• **Assigned task**
Starting at the line that contains "The width and height of the screenshot is (1316, 912).", return every line through the end of the entries below, exactly and with nothing else.

• **Records to process**
◆ ◆ ◆ ◆

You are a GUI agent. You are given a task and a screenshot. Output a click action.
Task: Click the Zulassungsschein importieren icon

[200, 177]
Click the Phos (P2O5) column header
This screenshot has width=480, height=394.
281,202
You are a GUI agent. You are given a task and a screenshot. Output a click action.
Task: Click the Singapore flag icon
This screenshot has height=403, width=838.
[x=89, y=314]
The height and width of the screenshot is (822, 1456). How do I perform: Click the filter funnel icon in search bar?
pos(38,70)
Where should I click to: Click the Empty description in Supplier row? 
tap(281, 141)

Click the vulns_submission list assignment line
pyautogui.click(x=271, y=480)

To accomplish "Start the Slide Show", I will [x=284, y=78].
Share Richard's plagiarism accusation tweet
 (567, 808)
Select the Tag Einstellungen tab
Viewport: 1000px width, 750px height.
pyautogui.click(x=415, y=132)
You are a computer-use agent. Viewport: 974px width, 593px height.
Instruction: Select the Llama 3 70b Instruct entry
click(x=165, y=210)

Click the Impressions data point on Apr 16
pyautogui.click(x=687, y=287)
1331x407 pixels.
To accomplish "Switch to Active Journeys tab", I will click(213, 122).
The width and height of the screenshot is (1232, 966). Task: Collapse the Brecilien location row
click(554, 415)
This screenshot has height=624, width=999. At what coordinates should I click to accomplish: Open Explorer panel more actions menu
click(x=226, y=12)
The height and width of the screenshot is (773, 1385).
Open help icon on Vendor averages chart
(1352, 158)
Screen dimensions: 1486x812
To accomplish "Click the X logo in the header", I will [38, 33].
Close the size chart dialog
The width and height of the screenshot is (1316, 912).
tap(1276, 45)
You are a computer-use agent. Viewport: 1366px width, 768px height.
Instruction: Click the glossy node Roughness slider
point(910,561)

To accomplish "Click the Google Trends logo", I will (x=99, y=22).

◆ ◆ ◆ ◆

• **Solution to the exercise**
The width and height of the screenshot is (1316, 912).
tap(1276, 45)
You are a computer-use agent. Viewport: 1366px width, 768px height.
Instruction: Click the glossy node Roughness slider
point(910,561)

To accomplish "Click the Google Trends logo", I will (x=99, y=22).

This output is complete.